◆ **Brief A**
In the court report below, what reason does Johnson say Gray gave for concluding that Johnson was dishonest during the investigation?

══ Text section

Opinion
No. 17-2144-JTF-dkv
03-09-2017
REPORT AND RECOMMENDATION FOR SUA SPONTE DISMISSAL
On March 2, 2017, the plaintiff, Brenda Johnson ("Johnson"), a resident of Shelby County, Tennessee, filed a pro se complaint under Title VII of the Civil Rights Act of 1964, 42 U.S.C. § 2000e et seq., as amended, and the Americans with Disabilities Act of 1990 ("ADA"), 42 U.S.C. § 12101 et seq., as amended by the ADA Amendments Act, against the defendant, Shelby County School ("SCS"), alleging discrimination on the basis of religion and disability. (Compl., ECF No. 1.) The complaint was accompanied by a motion seeking leave to proceed in forma pauperis. (ECF No. 2.) On March 3, 2017, the court issued an order granting Johnson leave to proceed in forma pauperis. (ECF No. 7.) This case has been referred to the United States Magistrate Judge for management and for all pretrial matters for determination and/or report and recommendation as appropriate. (Admin. Order 2013-05, Apr. 29, 2013.) For the reasons that follow, it is recommended that Johnson's claims be dismissed sua sponte for failure to state a claim.
I. PROPOSED FINDINGS OF FACT
In the complaint, Johnson alleges SCS terminated her employment on November 13, 2013, because of religious reasons and her disability. (Compl. ¶ 6, ECF No. 1.) According to the complaint, Johnson was hired by SCS in 1991 as a teacher's aide, and when her employment was terminated, she had over 23 years of service with SCS. (Id. ¶ 10.) At the time of her termination, she was employed at Westhaven Elementary. (Id. ¶ 5.) Prior to her discharge, SCS Labor Relations employee Shelia Gray ("Gray") conducted an investigation into allegations of child abuse committed by another teacher and Johnson was interviewed as part of the investigation. (Id. ¶ 10.)
Johnson alleges that Gray informed her that Gray's "religious instincts and beliefs led her [Gray] to conclude that [Johnson] was dishonest during the . . . investigation." (Id. ¶ 10.f.) Johnson further alleges that "Gray informed [her] that she was terminated based upon [Grey's] religious beliefs." (Id. ¶ 10.e; EEOC Charge 2, ECF No. 1-1.)

════
══ Exercise material

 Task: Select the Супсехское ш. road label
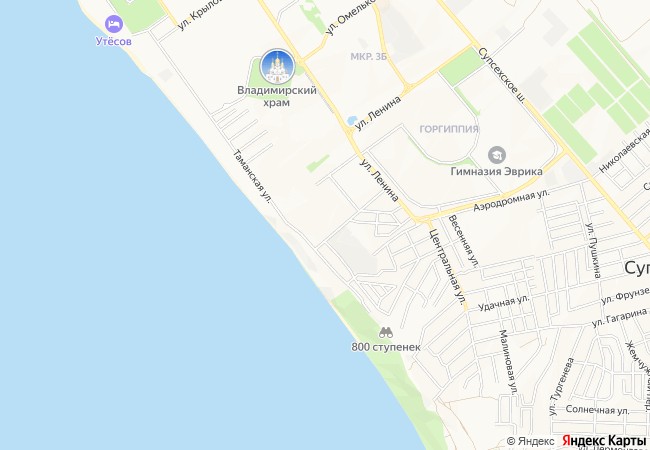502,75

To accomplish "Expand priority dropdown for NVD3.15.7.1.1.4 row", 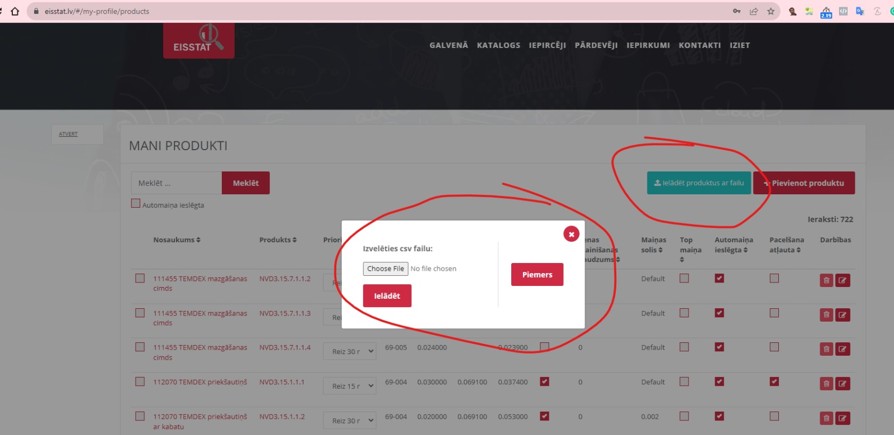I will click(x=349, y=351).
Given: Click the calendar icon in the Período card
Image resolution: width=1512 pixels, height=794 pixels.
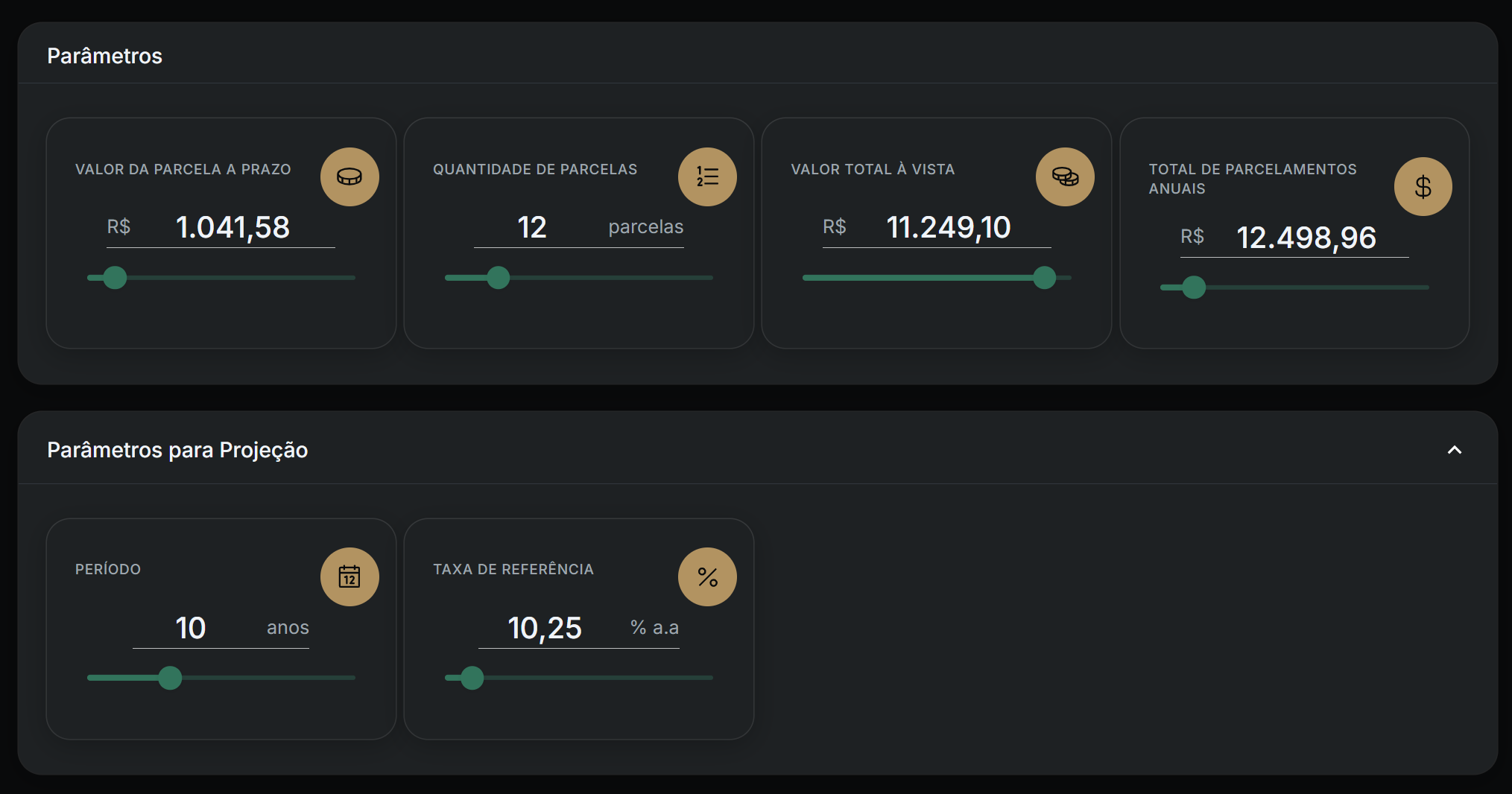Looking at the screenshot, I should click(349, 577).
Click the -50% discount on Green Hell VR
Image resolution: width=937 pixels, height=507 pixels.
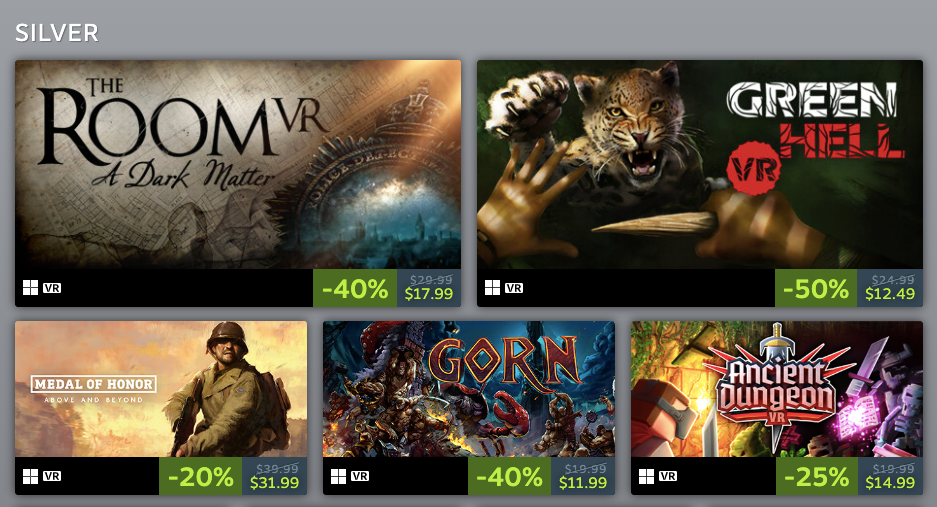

════

◆ **Brief B**
In the records, replace "Image resolution" with "Screenshot size" in the lines running from the one holding "Given: Click the" through the end of the records, inclusive. Change nothing else, give only those lines, and leave the pictures out.

◆ **Solution A**
According to Johnson, Gray said that her "religious instincts and beliefs" led her to conclude that Johnson was dishonest during the investigation.

◆ **Solution B**
Given: Click the calendar icon in the Período card
Screenshot size: width=1512 pixels, height=794 pixels.
Looking at the screenshot, I should click(349, 577).
Click the -50% discount on Green Hell VR
Screenshot size: width=937 pixels, height=507 pixels.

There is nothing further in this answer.